3) This whole concept can easily incorporate Patrick’s original glass dungeon post, simply by using that concept for one of the configurations.

4) These mechanics can be used to forcibly split the party and make reuniting them into another challenge all its own. For example, let’s say they want to get from configuration 4 to configuration 10 for some reason or other, but they can’t do so directly because of my second point. They need to activate some sort of switch in room 3 configuration 4 to get to configuration 6, where they can reach configuration 10 using a switch in room 8. But there’s no path between rooms 8 and 3 in configuration 6. So they’d have to split up, with one or more of them (let’s call them team A) moving to room 8 in configuration 4 while team B goes to room 3 to shift over to configuration 6, so team A can hit the switch in room 8 and move everyone to configuration 10.

I’m not sure I’d understand that example at all if anyone said it to me so here’s a quick topological diagram:




******************************


So here’s the nostalgia thing I promised to explain. The name of my blog and the banner at the top are references to the shared universe of Zork and Enchanter, two series of text adventures published by Infocom in the 80s. These games did a MUCH better job of simulating the most interesting aspects of D&D than any computer games TSR or WOTC ever published.

They did this by focusing on the real core mechanic of every single TTRPG ever made: the DM (or in this case the computer) describes your characters’ immediate surroundings, and prompts you to take some action. You couldn’t get far without gathering more information by examining just about everything your in-game avatar saw. The games are all available to play for free these days, and walkthroughs are a google search away if you get stuck.
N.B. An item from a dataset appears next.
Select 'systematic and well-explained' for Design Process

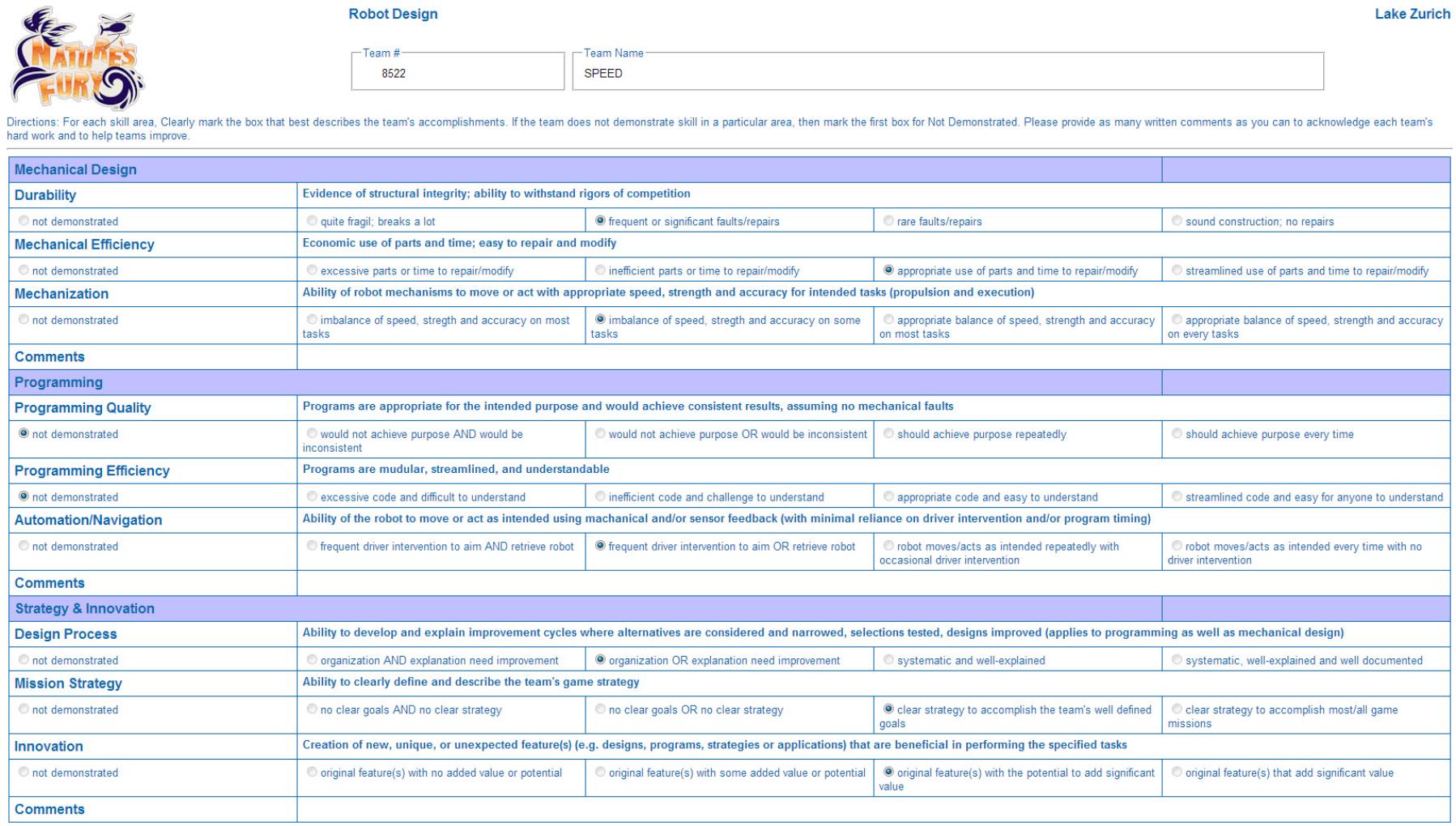(x=888, y=660)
You know, if you’re interested.

Anyway, there’s one particular puzzle in Enchanter (probably the easiest and trope-iest entry in either series, if you’d like to try these games out and are wondering where to start) that I couldn’t help thinking about, reading Patrick’s post.
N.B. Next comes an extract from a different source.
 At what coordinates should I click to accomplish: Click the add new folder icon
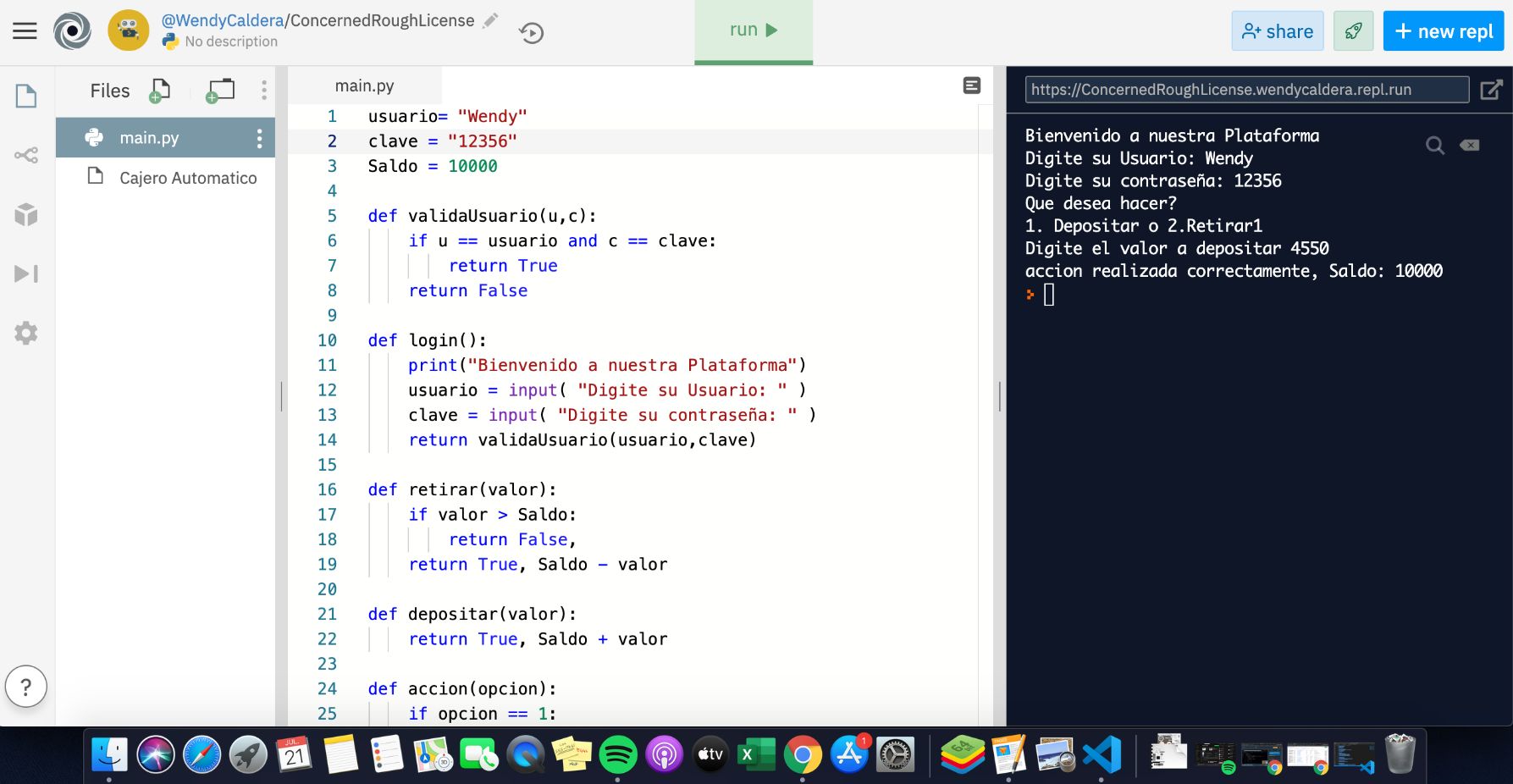point(220,91)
As I remember it, there’s a hidden area under a castle that contains 1) a powerful spell you need to learn to win the game, and 2) an invisible apocalyptic threat known only as the Unseen Terror. This area was a complex of several identical rooms, cut off from the room containing both the spell and the Terror.

There are an old scrap of parchment and a well-used pencil on the floor of the entrance room to this complex. Examining the parchment reveals a flowchart-style map of this small area, with connections between the rooms drawn in pencil. The map shows the treasure room with the spell and the Terror, and is really the only way you’d know that room was there at all. The pencil and its eraser are both nearly spent, with only three uses left of each.

the map on the parchment or paper or whatever it was as viewed through a modern emulator
If you connect the treasure room (P) to the rest of the complex (which you must do to get the spell you must learn), the Unseen Terror immediately takes advantage of this and tries to escape, moving from room to room at the same speed you make your own moves. This, plus the worn out pencil, means you have a very limited number of moves in which to connect that room, get the spell scroll, and re-imprison the Terror without also trapping yourself. Variable topology as a combination lock.

Now, I haven’t played this game since I was a little kid. I couldn’t tell you exactly how old I was, but I was young enough that I was playing the game with my older brother because I couldn’t read very well yet. And I don’t remember much of anything from my childhood. And I didn’t need to look up any of that description except for the screenshot of the map. This puzzle made such an impression because it left me wanting so much more.

And this Glass Ravens concept of Patrick’s can be built up using a much more complex version of the same basic puzzle mechanic as a framework. Fuck yeah.